Task to carry out — Copy out all the lines of the data that hold the word "using".

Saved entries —
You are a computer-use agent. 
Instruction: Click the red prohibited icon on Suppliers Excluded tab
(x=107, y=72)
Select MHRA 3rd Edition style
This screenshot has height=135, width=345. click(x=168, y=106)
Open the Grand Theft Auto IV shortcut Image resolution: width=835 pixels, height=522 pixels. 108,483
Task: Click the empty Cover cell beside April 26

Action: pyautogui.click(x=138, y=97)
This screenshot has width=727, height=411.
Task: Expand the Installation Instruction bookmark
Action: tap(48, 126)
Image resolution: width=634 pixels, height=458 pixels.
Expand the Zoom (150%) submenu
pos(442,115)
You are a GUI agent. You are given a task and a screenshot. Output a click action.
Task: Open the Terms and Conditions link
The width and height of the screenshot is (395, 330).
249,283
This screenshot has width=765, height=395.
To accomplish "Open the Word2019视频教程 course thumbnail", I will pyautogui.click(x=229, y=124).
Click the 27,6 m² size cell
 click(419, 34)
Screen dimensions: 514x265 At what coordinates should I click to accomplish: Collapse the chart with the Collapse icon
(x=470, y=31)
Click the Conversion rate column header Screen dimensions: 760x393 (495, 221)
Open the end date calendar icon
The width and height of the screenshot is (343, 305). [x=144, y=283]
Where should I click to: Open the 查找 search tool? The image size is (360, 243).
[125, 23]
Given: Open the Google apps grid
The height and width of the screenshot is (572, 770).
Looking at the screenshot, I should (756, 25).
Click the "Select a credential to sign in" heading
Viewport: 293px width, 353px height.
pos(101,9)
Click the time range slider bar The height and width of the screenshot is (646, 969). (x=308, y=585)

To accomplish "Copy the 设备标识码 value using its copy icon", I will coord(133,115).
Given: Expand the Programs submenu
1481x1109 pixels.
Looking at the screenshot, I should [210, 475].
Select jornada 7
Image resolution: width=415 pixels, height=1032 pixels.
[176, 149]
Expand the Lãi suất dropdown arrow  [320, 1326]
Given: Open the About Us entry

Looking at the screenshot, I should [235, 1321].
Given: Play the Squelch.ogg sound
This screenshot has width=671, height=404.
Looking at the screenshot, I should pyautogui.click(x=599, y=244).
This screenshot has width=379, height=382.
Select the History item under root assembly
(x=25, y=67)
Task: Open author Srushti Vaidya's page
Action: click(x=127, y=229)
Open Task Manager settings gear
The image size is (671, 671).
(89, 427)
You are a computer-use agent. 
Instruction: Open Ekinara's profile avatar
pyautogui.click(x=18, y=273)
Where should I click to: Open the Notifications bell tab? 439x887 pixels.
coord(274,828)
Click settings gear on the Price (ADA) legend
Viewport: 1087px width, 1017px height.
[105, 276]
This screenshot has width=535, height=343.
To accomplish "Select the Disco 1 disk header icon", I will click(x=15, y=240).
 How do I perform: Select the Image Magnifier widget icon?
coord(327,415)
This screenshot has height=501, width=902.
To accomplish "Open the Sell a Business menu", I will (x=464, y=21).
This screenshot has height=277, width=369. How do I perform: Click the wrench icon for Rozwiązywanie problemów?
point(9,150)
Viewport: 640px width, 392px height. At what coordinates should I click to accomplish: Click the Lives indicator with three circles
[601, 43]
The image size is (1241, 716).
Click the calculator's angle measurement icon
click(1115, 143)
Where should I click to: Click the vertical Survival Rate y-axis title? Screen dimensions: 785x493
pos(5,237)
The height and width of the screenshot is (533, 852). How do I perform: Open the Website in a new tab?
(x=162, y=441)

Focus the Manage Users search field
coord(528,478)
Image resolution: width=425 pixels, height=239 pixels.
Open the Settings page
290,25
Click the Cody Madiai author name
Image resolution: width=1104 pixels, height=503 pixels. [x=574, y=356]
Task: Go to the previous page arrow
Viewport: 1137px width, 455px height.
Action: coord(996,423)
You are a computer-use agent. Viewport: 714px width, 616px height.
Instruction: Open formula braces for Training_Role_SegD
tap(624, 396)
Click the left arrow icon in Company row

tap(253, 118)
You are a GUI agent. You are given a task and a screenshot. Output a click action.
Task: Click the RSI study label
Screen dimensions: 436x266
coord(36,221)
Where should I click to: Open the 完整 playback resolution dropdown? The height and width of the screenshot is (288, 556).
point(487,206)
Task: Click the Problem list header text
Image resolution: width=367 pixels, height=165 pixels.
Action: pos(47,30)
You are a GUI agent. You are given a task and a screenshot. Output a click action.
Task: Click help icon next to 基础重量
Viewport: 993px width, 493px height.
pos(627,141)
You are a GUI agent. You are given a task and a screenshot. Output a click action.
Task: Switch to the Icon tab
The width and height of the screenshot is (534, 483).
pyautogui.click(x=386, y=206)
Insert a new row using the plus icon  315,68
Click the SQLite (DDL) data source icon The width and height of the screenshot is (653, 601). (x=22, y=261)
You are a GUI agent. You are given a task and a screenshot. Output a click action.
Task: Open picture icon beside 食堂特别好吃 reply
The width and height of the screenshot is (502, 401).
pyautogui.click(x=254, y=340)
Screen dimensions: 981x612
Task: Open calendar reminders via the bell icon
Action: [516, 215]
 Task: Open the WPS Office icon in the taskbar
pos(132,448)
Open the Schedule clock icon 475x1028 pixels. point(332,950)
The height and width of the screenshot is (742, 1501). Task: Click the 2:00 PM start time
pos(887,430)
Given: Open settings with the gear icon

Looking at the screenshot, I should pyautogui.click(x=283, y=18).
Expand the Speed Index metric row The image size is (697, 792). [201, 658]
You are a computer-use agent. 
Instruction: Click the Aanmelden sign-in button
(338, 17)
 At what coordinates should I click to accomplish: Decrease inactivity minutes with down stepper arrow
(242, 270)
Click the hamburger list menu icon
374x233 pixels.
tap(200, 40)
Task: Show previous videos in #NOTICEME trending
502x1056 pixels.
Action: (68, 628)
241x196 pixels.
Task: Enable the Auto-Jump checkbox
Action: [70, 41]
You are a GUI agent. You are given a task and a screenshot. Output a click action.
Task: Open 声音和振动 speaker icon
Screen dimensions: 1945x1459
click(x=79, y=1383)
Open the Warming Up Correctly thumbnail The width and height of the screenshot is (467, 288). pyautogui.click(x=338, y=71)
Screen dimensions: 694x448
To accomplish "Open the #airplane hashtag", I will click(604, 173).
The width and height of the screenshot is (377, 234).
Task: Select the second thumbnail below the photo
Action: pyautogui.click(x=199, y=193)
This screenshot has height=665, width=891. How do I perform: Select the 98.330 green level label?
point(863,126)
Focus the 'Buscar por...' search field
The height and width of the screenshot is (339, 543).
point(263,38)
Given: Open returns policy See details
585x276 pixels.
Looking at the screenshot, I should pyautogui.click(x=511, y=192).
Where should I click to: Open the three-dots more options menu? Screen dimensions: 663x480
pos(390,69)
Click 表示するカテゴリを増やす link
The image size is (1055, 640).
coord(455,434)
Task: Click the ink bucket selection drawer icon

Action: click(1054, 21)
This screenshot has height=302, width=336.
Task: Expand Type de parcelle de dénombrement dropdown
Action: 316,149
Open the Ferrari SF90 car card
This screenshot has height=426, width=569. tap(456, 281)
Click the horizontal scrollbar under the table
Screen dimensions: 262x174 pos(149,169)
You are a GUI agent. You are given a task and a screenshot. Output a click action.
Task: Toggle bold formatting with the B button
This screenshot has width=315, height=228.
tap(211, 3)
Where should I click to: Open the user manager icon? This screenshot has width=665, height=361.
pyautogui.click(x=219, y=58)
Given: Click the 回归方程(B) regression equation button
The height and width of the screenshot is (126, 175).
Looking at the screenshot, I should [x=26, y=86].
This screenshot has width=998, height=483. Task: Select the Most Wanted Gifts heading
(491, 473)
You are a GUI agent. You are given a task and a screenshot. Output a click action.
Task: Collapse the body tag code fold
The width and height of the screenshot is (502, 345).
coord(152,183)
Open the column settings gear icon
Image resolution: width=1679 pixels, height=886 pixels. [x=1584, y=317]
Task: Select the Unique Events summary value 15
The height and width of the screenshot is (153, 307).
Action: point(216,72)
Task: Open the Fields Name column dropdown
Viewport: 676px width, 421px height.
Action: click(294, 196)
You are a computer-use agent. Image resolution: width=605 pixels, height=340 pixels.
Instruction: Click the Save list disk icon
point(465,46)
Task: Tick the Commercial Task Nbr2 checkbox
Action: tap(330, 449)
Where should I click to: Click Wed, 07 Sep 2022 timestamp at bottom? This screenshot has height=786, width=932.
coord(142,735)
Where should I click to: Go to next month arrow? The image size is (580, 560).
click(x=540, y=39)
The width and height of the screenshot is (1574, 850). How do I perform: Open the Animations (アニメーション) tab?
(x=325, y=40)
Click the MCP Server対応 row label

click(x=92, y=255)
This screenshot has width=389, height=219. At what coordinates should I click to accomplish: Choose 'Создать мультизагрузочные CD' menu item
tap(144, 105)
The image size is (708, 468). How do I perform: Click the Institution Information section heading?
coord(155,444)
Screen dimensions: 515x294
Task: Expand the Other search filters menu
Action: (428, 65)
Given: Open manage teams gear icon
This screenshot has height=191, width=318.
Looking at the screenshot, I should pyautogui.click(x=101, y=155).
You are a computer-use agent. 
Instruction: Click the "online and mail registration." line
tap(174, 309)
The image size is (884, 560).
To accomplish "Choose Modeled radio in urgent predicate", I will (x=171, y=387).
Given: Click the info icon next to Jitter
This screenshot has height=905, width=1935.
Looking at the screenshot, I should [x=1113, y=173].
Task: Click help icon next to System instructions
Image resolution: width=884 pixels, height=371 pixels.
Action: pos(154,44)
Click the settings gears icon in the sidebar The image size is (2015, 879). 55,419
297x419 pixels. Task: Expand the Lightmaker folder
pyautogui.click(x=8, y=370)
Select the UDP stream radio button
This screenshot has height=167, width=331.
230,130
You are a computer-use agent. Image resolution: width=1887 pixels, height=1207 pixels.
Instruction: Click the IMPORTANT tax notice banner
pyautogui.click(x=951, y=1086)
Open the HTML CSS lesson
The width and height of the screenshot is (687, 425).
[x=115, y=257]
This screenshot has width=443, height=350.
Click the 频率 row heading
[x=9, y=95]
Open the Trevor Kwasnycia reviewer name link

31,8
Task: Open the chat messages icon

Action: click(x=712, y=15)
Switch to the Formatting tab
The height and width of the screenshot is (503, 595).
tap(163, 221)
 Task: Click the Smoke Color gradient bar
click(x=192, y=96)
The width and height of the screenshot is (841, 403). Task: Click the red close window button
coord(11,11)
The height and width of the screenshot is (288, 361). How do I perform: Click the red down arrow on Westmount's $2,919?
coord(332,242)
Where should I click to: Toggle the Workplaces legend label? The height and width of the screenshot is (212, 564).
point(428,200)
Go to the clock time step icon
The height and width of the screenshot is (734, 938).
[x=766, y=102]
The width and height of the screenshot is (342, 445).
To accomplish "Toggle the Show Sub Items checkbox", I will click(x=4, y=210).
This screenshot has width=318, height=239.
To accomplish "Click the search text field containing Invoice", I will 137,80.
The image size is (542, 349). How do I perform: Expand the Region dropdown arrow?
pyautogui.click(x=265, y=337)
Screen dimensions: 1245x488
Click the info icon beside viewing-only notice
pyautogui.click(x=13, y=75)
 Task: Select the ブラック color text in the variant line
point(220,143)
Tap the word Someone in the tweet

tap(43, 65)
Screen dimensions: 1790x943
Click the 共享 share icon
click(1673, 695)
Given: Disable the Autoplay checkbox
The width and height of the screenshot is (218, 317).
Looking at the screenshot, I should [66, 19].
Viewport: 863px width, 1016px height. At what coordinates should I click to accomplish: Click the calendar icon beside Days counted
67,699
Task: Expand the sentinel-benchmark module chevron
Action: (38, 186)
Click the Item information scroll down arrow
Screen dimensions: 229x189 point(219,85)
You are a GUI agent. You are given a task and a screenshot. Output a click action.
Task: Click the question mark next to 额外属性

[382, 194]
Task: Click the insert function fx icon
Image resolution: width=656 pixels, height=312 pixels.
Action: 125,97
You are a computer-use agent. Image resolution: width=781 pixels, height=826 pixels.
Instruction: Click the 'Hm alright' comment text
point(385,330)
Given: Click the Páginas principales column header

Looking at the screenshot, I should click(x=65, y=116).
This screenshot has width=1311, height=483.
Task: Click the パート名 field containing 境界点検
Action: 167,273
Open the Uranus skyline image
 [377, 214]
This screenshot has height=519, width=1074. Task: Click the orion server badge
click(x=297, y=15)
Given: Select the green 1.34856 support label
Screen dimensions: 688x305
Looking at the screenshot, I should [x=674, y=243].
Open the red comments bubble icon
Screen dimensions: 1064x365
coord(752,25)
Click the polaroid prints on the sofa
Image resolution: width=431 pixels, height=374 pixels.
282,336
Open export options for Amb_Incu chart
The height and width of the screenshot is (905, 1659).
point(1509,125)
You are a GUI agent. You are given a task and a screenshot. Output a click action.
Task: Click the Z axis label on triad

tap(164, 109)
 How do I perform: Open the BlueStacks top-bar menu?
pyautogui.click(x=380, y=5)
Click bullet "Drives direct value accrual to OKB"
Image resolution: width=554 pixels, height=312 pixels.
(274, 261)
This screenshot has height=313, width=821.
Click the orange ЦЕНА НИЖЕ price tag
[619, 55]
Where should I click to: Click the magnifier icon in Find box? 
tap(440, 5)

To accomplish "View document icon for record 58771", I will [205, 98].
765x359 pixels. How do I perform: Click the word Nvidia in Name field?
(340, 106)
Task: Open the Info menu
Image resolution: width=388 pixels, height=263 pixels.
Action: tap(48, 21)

The completed task —
To accomplish "Copy the 设备标识码 value using its copy icon", I will coord(133,115).
Insert a new row using the plus icon  315,68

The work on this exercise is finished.